BGH: Touristen-Information ist nicht Erfüllungsgehilfe eines Hotelbetreibers – Zur Verwirkung einer Vertragsstrafe

veröffentlicht am 21. Mai 2012

BGH, Urteil vom 09.11.2011, Az. I ZR 204/10
§ 278 BGB

Der BGH hat entschieden, dass ein Hotelier, der sich zur Unterlassung der Nutzung einer bestimmten Marke im Bereich Wellness verpflichtet hat, nicht dafür haftet, wenn eine selbständige Touristen-Information die veraltete Angabe versehentlich noch in einem Gastgeberverzeichnis verwendet. Die Touristen-Information sei keine Erfüllungsgehilfin des Hotelbetreibers. Dies gelte jedenfalls dann, wenn das Aufnehmen und Überarbeiten von Informationen im Gastgeberverzeichnis unabhängig vom Willen des Hotelinhabers erfolge und die Touristeninformation sich auf Informationen stütze, die sie den im Anzeigenteil geschalteten Werbeanzeigen entnehmen könne. Darüber hinaus hatte der Hotelier die Änderung seiner Bezeichnung der Touristen-Information auch bekannt gegeben. Von einem eine Vertragsstrafe auslösenden Verschulden sei somit nicht auszugehen. Zum Volltext der Entscheidung:


Bundesgerichtshof

Urteil

Der I. Zivilsenat des Bundesgerichtshofs hat auf die mündliche Verhandlung vom 9. November 2011 durch … für Recht erkannt:

Die Revision gegen das Urteil der 1. Zivilkammer des Landgerichts Osnabrück vom 10. November 2010 wird auf Kosten des Klägers zurückgewiesen.

Tatbestand

Der Kläger betreibt in B. im Nordschwarzwald ein Hotel.

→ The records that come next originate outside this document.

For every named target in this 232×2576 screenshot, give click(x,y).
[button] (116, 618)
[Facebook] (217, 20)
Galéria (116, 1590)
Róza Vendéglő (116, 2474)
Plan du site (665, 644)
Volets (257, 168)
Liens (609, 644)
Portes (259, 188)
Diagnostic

Er verlangt von der Beklagten, die im niedersächsischen Bad Be. ein Hotel betreibt, Zahlung einer Vertragsstrafe.

Die Beklagte hat sich in einem am 14. November 2006 vor dem Landgericht Stuttgart geschlossenen Vergleich dem Kläger gegenüber verpflichtet, es zu unterlassen, die Marke „W. “ im geschäftlichen Verkehr im Zusammenhang mit Dienstleistungen eines Hotels mit dem Schwerpunkt Wellness einschließlich Massage- und Kosmetikdienstleistungen und dem Betrieb von Saunen, Dampfbädern, Solarien sowie eines Außenschwimmbads zu nutzen und dafür zu werben. Für jeden Fall der Zuwiderhandlung hat sie sich verpflichtet, an den Kläger eine Vertragsstrafe von 5.000 € zu zahlen. Der Beklagten wurde dabei eine Aufbrauchs- und Umstellungsfrist bis zum 31. März 2007 eingeräumt.

Im vorliegenden Rechtsstreit nimmt der Kläger die Beklagte aus dem Vergleich vom 14. November 2006 auf Zahlung einer Vertragsstrafe von 5.000 € nebst Zinsen und Erstattung vorprozessualer Rechtsverfolgungskosten in Höhe von 411,30 € in Anspruch. Er macht insbesondere geltend, das Unternehmen der Beklagten sei im von der Touristen-Information der Stadt Bad Be. herausgegebenen Gastgeberverzeichnis 2008 unter der Rubrik „Kosmetik“ mit der Bezeichnung „W. “ beworben worden.

Die Beklagte hält dem entgegen, sie habe die Touristen-Information nach Abschluss des Vergleichs vom 14. November 2006 veranlasst, die ihr Unternehmen betreffenden Einträge gemäß der von ihr gewählten neuen Bezeichnung „Spa 7“ abzuändern.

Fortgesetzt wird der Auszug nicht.